DATA IN THIS EXERCISE —
________________________
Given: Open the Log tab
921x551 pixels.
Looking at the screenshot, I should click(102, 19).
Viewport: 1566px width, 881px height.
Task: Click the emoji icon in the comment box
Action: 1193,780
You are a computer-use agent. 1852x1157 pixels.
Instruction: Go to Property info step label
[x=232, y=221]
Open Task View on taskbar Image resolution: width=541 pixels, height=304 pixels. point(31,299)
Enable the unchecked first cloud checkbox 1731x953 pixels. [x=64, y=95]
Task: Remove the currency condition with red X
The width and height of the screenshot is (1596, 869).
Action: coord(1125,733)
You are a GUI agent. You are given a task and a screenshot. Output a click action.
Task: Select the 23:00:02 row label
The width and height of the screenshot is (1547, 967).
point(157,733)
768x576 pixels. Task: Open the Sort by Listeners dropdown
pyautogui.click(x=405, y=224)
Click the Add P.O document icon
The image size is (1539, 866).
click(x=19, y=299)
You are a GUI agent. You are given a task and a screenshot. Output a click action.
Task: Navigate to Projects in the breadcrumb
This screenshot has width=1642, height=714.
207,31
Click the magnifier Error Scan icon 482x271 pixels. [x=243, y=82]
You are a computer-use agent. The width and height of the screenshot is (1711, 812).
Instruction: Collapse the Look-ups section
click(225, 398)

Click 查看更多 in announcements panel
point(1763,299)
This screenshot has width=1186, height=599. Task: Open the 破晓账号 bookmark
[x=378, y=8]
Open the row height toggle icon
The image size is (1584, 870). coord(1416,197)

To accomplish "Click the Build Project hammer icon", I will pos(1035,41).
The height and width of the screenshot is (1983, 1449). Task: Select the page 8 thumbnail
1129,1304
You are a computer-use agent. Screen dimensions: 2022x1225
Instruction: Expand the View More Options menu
________________________
YOUR TASK — Nothing should be returned except the lines from the one holding "This screenshot has width=1186, height=599." through the final line of the listing, exactly as they appear.

RESPONSE TO THIS TASK —
This screenshot has width=1186, height=599. Task: Open the 破晓账号 bookmark
[x=378, y=8]
Open the row height toggle icon
The image size is (1584, 870). coord(1416,197)

To accomplish "Click the Build Project hammer icon", I will pos(1035,41).
The height and width of the screenshot is (1983, 1449). Task: Select the page 8 thumbnail
1129,1304
You are a computer-use agent. Screen dimensions: 2022x1225
Instruction: Expand the View More Options menu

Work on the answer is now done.